Pantoprazole sodium is contraindicated in patients with known hypersensitivity to any component of the formulation [see Description (11) ] or any substituted benzimidazole.

5.1 Concurrent Gastric Malignancy

Symptomatic response to therapy with pantoprazole does not preclude the presence of gastric malignancy.

5.2 Atrophic Gastritis

Atrophic gastritis has been noted occasionally in gastric corpus biopsies from patients treated long-term with pantoprazole, particularly in patients who were H. pylori positive.

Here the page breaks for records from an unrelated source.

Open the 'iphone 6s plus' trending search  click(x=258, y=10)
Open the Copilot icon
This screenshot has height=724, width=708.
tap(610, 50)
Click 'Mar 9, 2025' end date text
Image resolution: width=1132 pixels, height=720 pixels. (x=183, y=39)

5.3 Cyanocobalamin (Vitamin B-12) Deficiency

Generally, daily treatment with any acid-suppressing medications over a long period of time (e.g., longer than 3 years) may lead to malabsorption of cyanocobalamin (Vitamin B-12) caused by hypo- or achlorhydria. Rare reports of cyanocobalamin deficiency occurring with acid-suppressing therapy have been reported in the literature. This diagnosis should be considered if clinical symptoms consistent with cyanocobalamin deficiency are observed.

5.4 Clostridium difficile associated diarrhea

Published observational studies suggest that PPI therapy like pantoprazole may be associated with an increased risk of Clostridium difficile associated diarrhea, especially in hospitalized patients. This diagnosis should be considered for diarrhea that does not improve [see Adverse Reactions (6.2)]

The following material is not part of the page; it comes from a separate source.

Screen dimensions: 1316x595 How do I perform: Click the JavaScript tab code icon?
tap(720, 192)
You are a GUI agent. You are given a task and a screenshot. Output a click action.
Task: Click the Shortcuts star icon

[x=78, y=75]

Patients should use the lowest dose and shortest duration of PPI therapy appropriate to the condition being treated.

5.5 Bone Fracture

Several published observational studies suggest that proton pump inhibitor (PPI) therapy may be associated with an increased risk for osteoporosis-related fractures of the hip, wrist, or spine. The risk of fracture was increased in patients who received high-dose, defined as multiple daily doses, and long-term PPI therapy (a year or longer). Patients should use the lowest dose and shortest duration of PPI therapy appropriate to the condition being treated. Patients at risk for osteoporosis-related fractures should be managed according to established treatment guidelines [see Dosage and Administration (2) and Adverse Reactions (6.2)].